*** Opening Data for analysis ***
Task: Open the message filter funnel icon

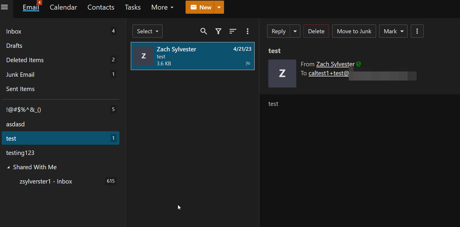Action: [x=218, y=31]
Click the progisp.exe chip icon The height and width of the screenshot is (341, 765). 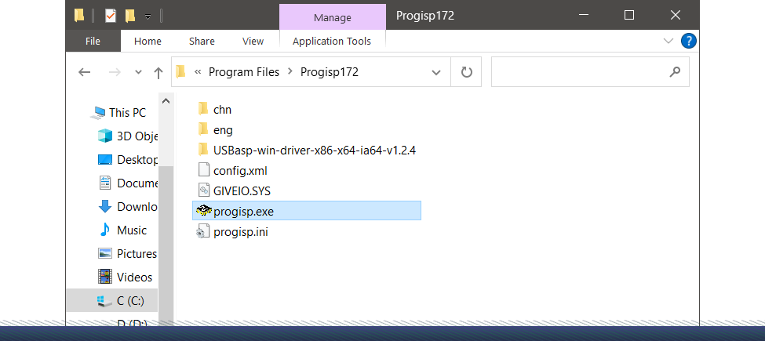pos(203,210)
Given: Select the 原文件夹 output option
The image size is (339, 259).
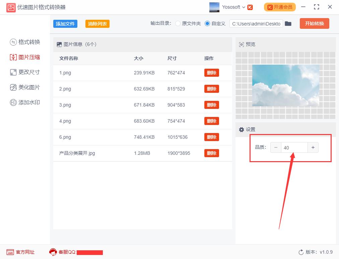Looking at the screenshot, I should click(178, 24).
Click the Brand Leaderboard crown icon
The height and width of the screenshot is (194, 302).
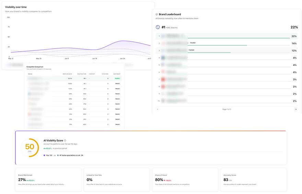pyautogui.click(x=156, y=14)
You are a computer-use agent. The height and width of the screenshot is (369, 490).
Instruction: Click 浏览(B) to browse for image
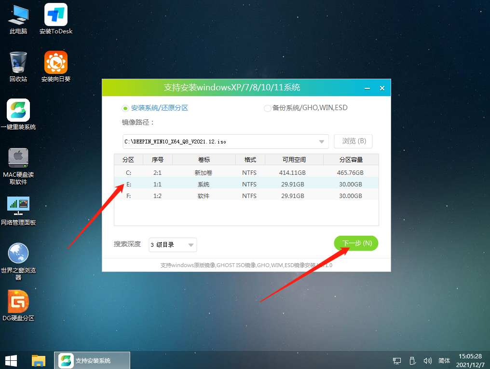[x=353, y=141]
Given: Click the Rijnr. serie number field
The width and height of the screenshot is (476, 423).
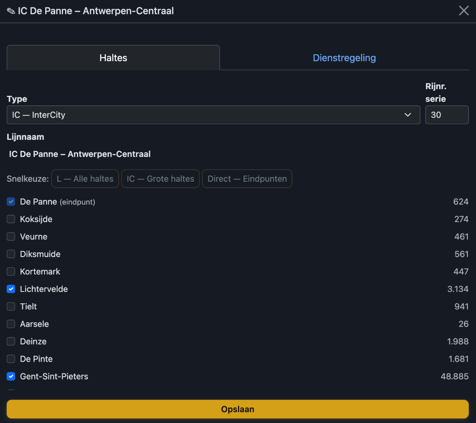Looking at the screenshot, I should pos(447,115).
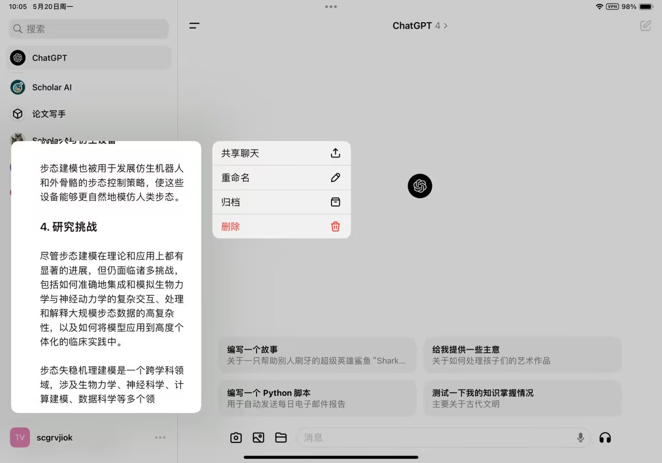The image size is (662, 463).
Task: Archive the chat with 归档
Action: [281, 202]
*** Closing Data for analysis ***
● **What this task involves**: Each line from the one holding "Instruction: Click 浏览(B) to browse for image" through the end of the listing is to be output exactly, both ends included, with no other lines and the pictures left out.

● **Solution below**:
Instruction: Click 浏览(B) to browse for image
[x=353, y=141]
Given: Click the Rijnr. serie number field
The width and height of the screenshot is (476, 423).
Looking at the screenshot, I should pos(447,115).
The image size is (662, 463).
Task: Archive the chat with 归档
Action: [281, 202]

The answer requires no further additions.